### Work to do
• 1. Can you rewrite the paragraph of the Phi-4 article that begins "On multimodality, the Phi-4 multimodal instruct model" as a short bulleted list that keeps its main facts?
• 2. Would you reproduce the Phi-4 article word for word, starting at "For the Phi-4 mini" and ending at "to mobile devices."?

### Text segment
##############################
Unlock Open Multimodality with Phi-4

TL;DR

Microsoft released official Phi-4 3.8B mini instruct weights after earlier delays, including multiple variants on Hugging Face.

Briefing Cornell Notes

Briefing

Microsoft’s Phi-4 family just got more practical for local, multimodal work: the Phi-4 3.8B “mini instruct” lineup now includes function calling and a dedicated Phi-4 multimodal model that can process images and audio. The release matters because it brings “agent-ready” capabilities—choosing tools via function calling—plus on-device multimodal understanding, without requiring the largest Phi-4 models or cloud inference.

Weights for the Phi-4 14B had been discussed since December, but official downloads lagged until January. That same pattern of delayed weight availability is now resolved for the smaller, more deployable 3.8B “mini instruct” models. Hugging Face hosts multiple variants, including instruct-tuned models, “Onyx” versions, and a GG UF option. Notably, the base (non-instruct) model weights aren’t provided for the Phi-4 3.8B line, limiting full fine-tuning workflows that were easier with earlier releases.

For the Phi-4 mini instruct (3.8B), one standout addition is function calling. That enables local tool-use patterns—small agents that don’t need heavy reasoning but do need decision points about which tools to invoke. The transcript also emphasizes deployment reality: many users run models on devices through stacks like LM Studio and Ollama, often using quantized formats such as GG UF and Onyx. Microsoft’s release of an Onyx runtime is framed as a direct response to that trend, with support aimed at serving models across environments ranging from Raspberry Pi to mobile devices.

On multimodality, the Phi-4 multimodal instruct model uses the same 3.8B backbone but extends it with both vision and audio encoders. The vision side converts images into tokens via a SigLIP encoder (described as likely SigLIP-1 rather than the newer SigLIP-2). The model can handle image inputs up to 1344×1344 and is trained to generate interleaved image-and-text token sequences. For audio, the audio encoder is larger than the vision encoder, and the system uses audio-specific LoRA adapters to route audio tokens into the Phi-4 backbone. Training details cited include pre-training on 2 million hours of speech pairs, followed by 100 million curated speech/audio supervised fine-tuning samples.

In practical tests using the Transformers library, the model runs with an Auto processor that handles both images and audio. Image results are described as strong for recognition and OCR: it identifies a bee on a flower, answers color and content questions, and transcribes text from a screenshot of a blog post with high apparent accuracy. Some limitations show up in counting (planes in an image are miscounted), and bounding boxes appear inconsistent in placement even when the model returns many boxes.
##############################
### Information provided
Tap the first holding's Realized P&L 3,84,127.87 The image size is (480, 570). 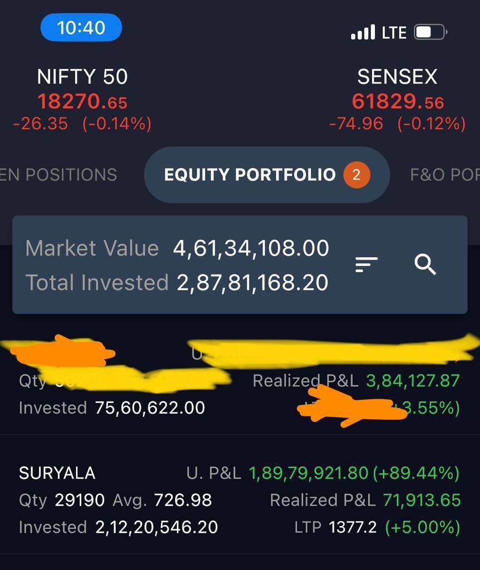coord(413,381)
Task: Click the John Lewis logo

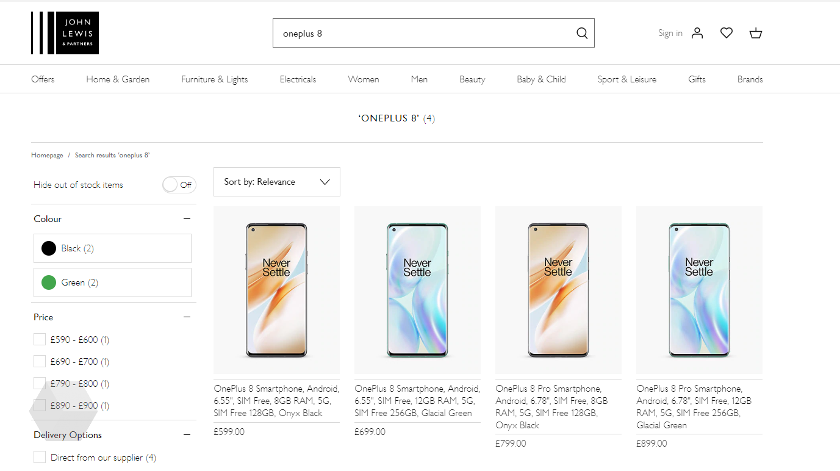Action: point(65,33)
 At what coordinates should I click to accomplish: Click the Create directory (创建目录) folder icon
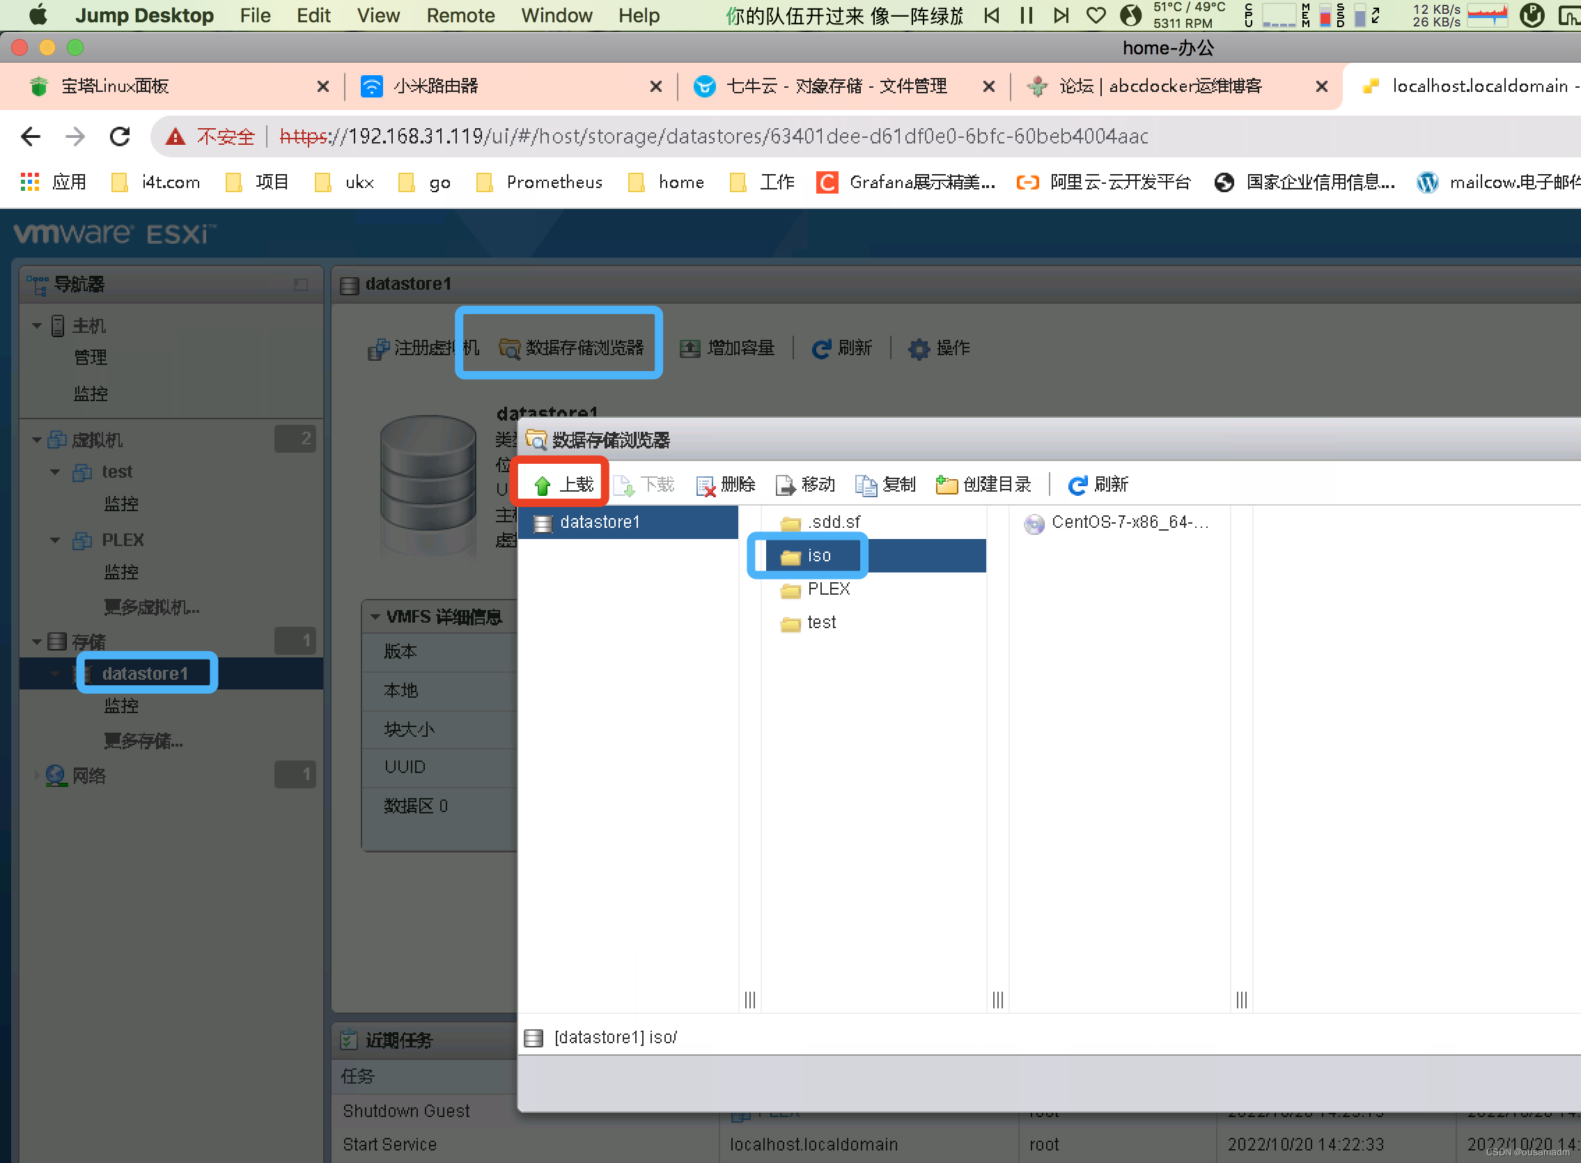point(946,485)
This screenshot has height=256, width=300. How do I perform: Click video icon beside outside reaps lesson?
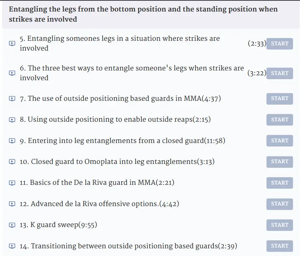12,120
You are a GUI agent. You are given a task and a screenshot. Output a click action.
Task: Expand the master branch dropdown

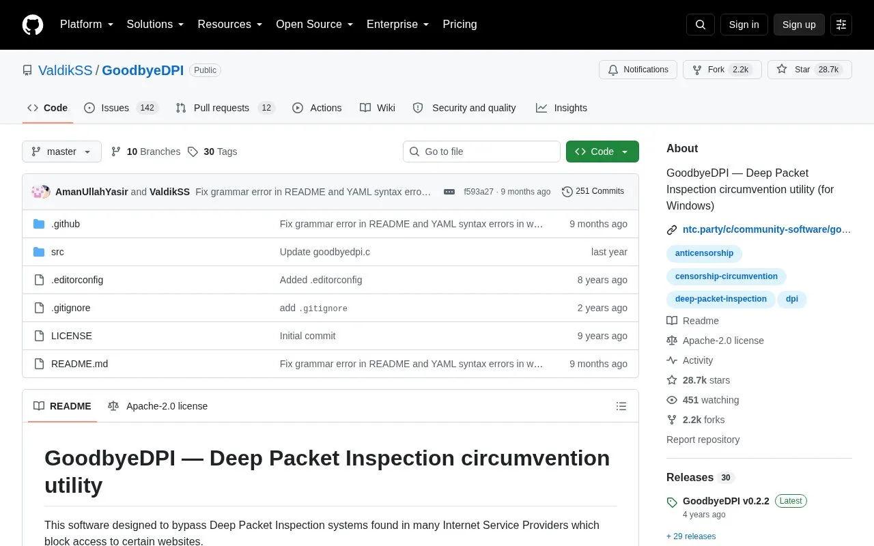[61, 152]
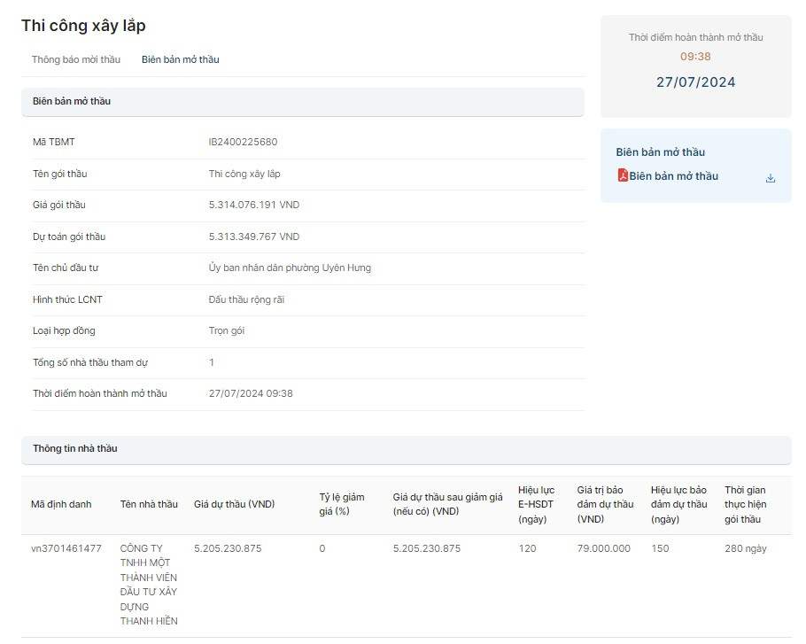
Task: Click the Mã định danh column header
Action: [x=61, y=504]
##############################
### Expected outputs
• 1.
- The Phi-4 multimodal instruct model uses the same 3.8B backbone and adds both vision and audio encoders.
- Vision: a SigLIP encoder (likely SigLIP-1, not SigLIP-2) turns images into tokens. The model accepts images up to 1344×1344 and is trained to generate interleaved image-and-text token sequences.
- Audio: the audio encoder is larger than the vision encoder. Audio-specific LoRA adapters route audio tokens into the Phi-4 backbone.
- Training: the model was pre-trained on 2 million hours of speech pairs, then given supervised fine-tuning on 100 million curated speech/audio samples.

• 2.
For the Phi-4 mini instruct (3.8B), one standout addition is function calling. That enables local tool-use patterns—small agents that don’t need heavy reasoning but do need decision points about which tools to invoke. The transcript also emphasizes deployment reality: many users run models on devices through stacks like LM Studio and Ollama, often using quantized formats such as GG UF and Onyx. Microsoft’s release of an Onyx runtime is framed as a direct response to that trend, with support aimed at serving models across environments ranging from Raspberry Pi to mobile devices.